Osmosis is the spontaneous movement of solvent molecules through a semipermeable membrane, in an attempt to equalize the solute concentrations on either side of the membrane. 

A solute gradient is created as unequal levels of solute exist on either side of a membrane. As the solute concentration increases on one side of the membrane, the solute begins to take up "free" water. Free water exists when the solvent is water, and there are open H2O molecules that do not have a solute bonded to them. As the solute levels go up, the solute will begin to bind to the free water, making those molecules no longer free. If you reach a point where there is no remaining free water, the solution is considered saturated. The less free water there is, the less stable the solution is. It is more organized, but less stable. Due to the second law of thermodynamics, we know that the universe tends to move to a less organized but more stable state.

 

Osmosis is the process by which water will move through a membrane to try to equalize the free water and solute levels on both sides to a membrane. This creates a state where both sides can equally share a level of disorganization, and hence become more stable. This is why osmosis is spontaneous. An isotonic solution is one in which the solute equilibrium is even. A hypertonic solution is one in which there is a greater concentration of solute on the outer side of the membrane. For example, a cell is in a hypertonic solution is the amount of solvent is higher outside of the cell compared to the inside. The water levels will adjust to this by having water rush out of the cell, to create equal proportions of free water. The other type of solution is hypotonic, the opposite of hypertonic. In a hypotonic solution, the solute concentration is lower on the outer side. Take the previous example, but imagine a higher concentration of solute inside the cell. To fight this, water would rush into the cell instead of out. 

 

Using the above picture as an example, we see that the initial state has unequal levels of solute concentration. There proportion of solute to free water is higher on the left side than the right. To combat this, the water will rush to that side of the semipermeable membrane, therefore regulating the proportion of the solute to free water. It is an awesome process because it almost seems to defy gravity, and will happen spontaneously!

 

 

 

Your goal is to design an experiment to demonstrate how concentration gradients effect the rate of water movement across a membrane and if this rate is impacted by the depth of the gradient.  We will recreate a selective membrane using dialysis tubing.  This 15mm dialysis tubing has small pores that allows only for the passage of water and not solutes.  Dialysis clips are utilized to close off each end of the tube and prevent the loss of solution.

 

 
Preparing dialysis tubing.  This video demonstrates how to fill the dialysis tubing with solution. After the tubing is filled, we have created an artifical cell that contains a solution of cytoplasm. Click on this link if your video won't load.

 

 

Materials

15 mm dialysis tubing (anywhere from 3-6 tubes are available) that hold 10mL of sucrose solution

30% stock solution of sucrose

 

400 mL beakers containing DI-water

dialysis clips

graduated cyliners

balance to measure weight

 

Hints:

  1. View the video above about filling the dilaysis tubing.
  2. What question are your trying to answer with your experimental design?
  3. You will be responsible for any dilutions of your 30% stock.  Think about how many different concentrations you want to test.  What is the final volume of your dilutions?
  4. In what units will you measure the rate of water movement? 
  5. What is the density of water?
  6. How long will you allow for the experiment to take place? 

Experimental Design: 

 

1. Place a dialysis tube and two dialysis clips onto the balance. Record their mass.

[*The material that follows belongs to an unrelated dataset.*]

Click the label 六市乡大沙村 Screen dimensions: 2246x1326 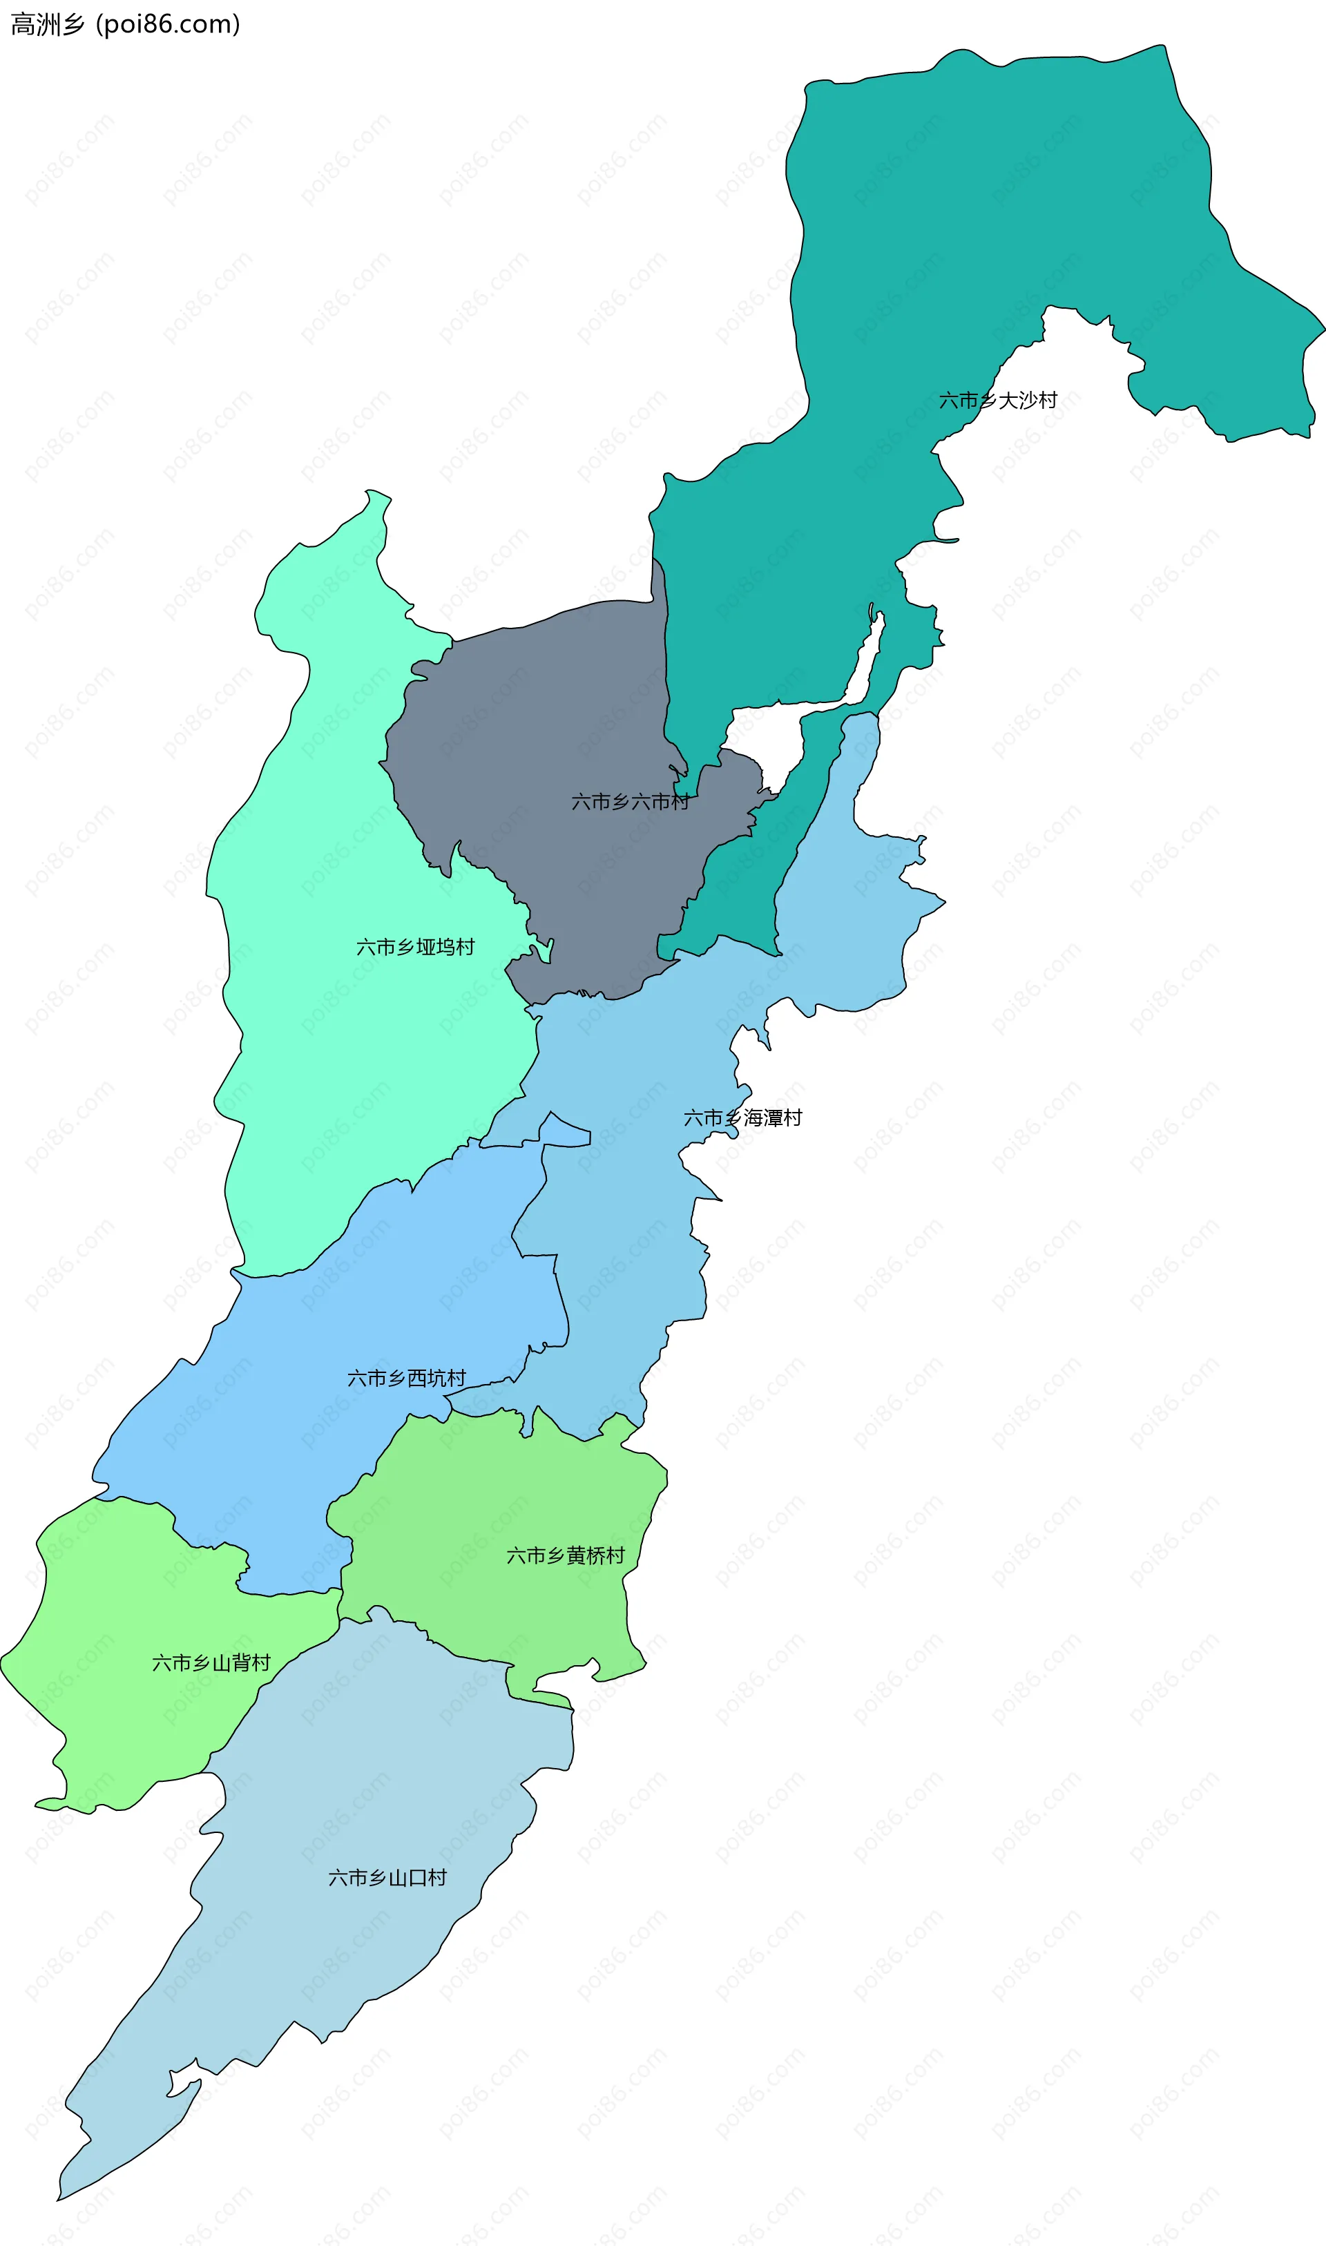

2. Then take a dialysis tube and roll one end of the tube tightly for about an inch and then clip the dialysis clip onto the rolled up end. Repeat this process three more times.

3. Measure out 10 mL of DI Water in a graduated cylinder.

4. Take a dialysis tube that is closed by a dialysis clip at one end and insert the funnel into the open end, rolling the sides of the dialysis tube as you go. Then slowly pour the solution into the funnel.

5. After the dialysis tube has been filled, remove the funnel from it. Then push out any air from the bag and roll up the open end. Once end is closed, secure it with a dialysis clip.  This tube will be known as Tube A.

6. Measure out 10 mL of 30% stock solution of sucrose in a graduated cylinder.

7. Steps 4 and 5 will be repeated for this solution. Except this tube will be known as Tube B Instead of Tube A.

8. Measure out 5 mL of the 30% stock solution of sucrose in a graduated cylinder

9. Measure out 5 mL of DI Water in a graduated cylinder, and then gently mix the 5 mL of the 30% stock solution of sucrose into it

10. Steps 4 and 5 will be repeated for this solution. Except this tube will be known as Tube C instead of Tube A.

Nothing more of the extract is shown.